## START Excerpted text

I have a program where I want to dynamically choose a function from a list and have the result be type stable. All the methods involved do return the same type, but it appears that past a certain number of methods the type checker is no longer able to recognize this. For example:
using InteractiveUtils
abstract type S end
struct A <: S end
foo(::A) = true
struct B <: S end
foo(::B) = true
struct C <: S end
foo(::C) = true
function bar(l::Vector{S})
foo(rand(l))
end
@code_warntype bar([A(), B()])
struct D <: S end
foo(::D) = true
@code_warntype bar([A(), B()])
prints
% julia types.jl
MethodInstance for bar(::Vector{S})
from bar(l::Vector{S}) @ Main ~/src/nvm/types.jl:12
Arguments
#self#::Core.Const(Main.bar)
l::Vector{S}
Body::Bool
1 ─ %1 = Main.foo::Core.Const(Main.foo)
│ %2 = Main.rand::Core.Const(rand)
│ %3 = (%2)(l)::S
│ %4 = (%1)(%3)::Core.Const(true)
└── return %4
MethodInstance for bar(::Vector{S})
from bar(l::Vector{S}) @ Main ~/src/nvm/types.jl:12
Arguments
#self#::Core.Const(Main.bar)
l::Vector{S}
Body::Any
1 ─ %1 = Main.foo::Core.Const(Main.foo)
│ %2 = Main.rand::Core.Const(rand)
│ %3 = (%2)(l)::S
│ %4 = (%1)(%3)::Any
└── return %4
So adding a fourth method breaks the type stability. I included a superclass in case there’s a way to leverage that. I also tried including a type annotation at the call site, but the lowered code still has either a call to typeassert or in some cases a branch conditional on the type.

## END Excerpted text

* Directions for this task: Please reproduce the Julia type-stability post between "I have a program" and "foo(rand(l))", inclusive, substituting "qux" for every occurrence of "foo".

## START Extracted entries

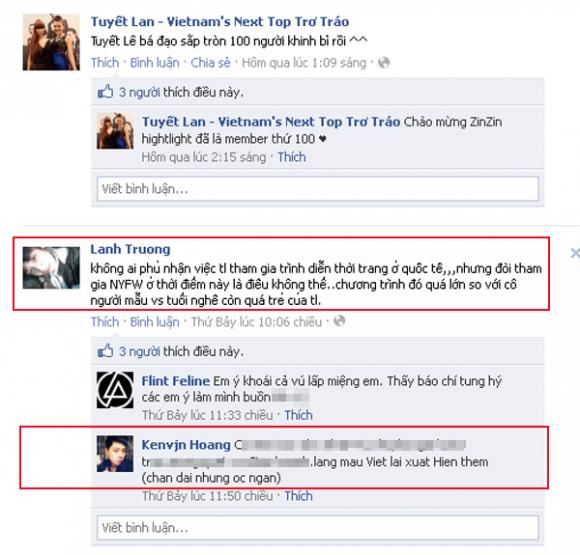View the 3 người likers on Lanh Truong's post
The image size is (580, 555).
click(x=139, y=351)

## END Extracted entries
## START Extracted entries

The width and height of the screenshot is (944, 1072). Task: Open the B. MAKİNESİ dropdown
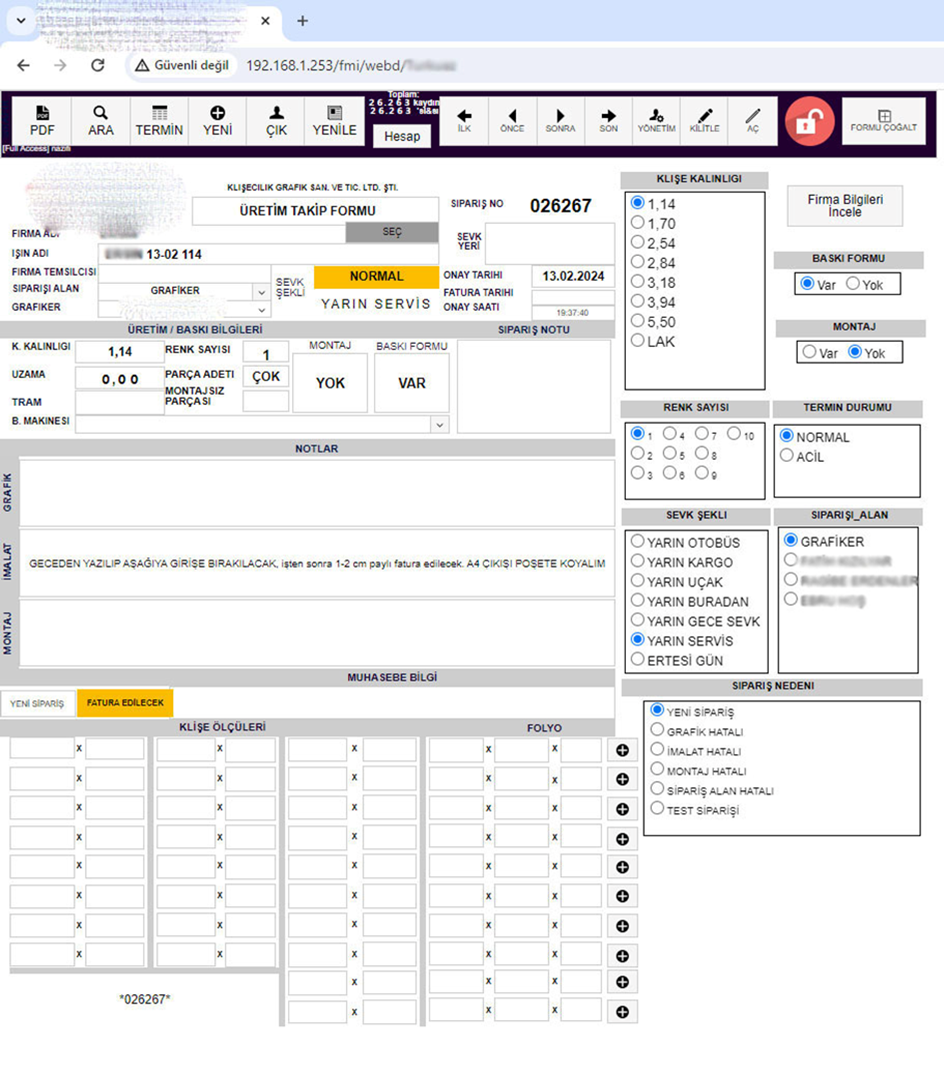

## END Extracted entries

* Result of this task:
I have a program where I want to dynamically choose a function from a list and have the result be type stable. All the methods involved do return the same type, but it appears that past a certain number of methods the type checker is no longer able to recognize this. For example:
using InteractiveUtils
abstract type S end
struct A <: S end
qux(::A) = true
struct B <: S end
qux(::B) = true
struct C <: S end
qux(::C) = true
function bar(l::Vector{S})
qux(rand(l))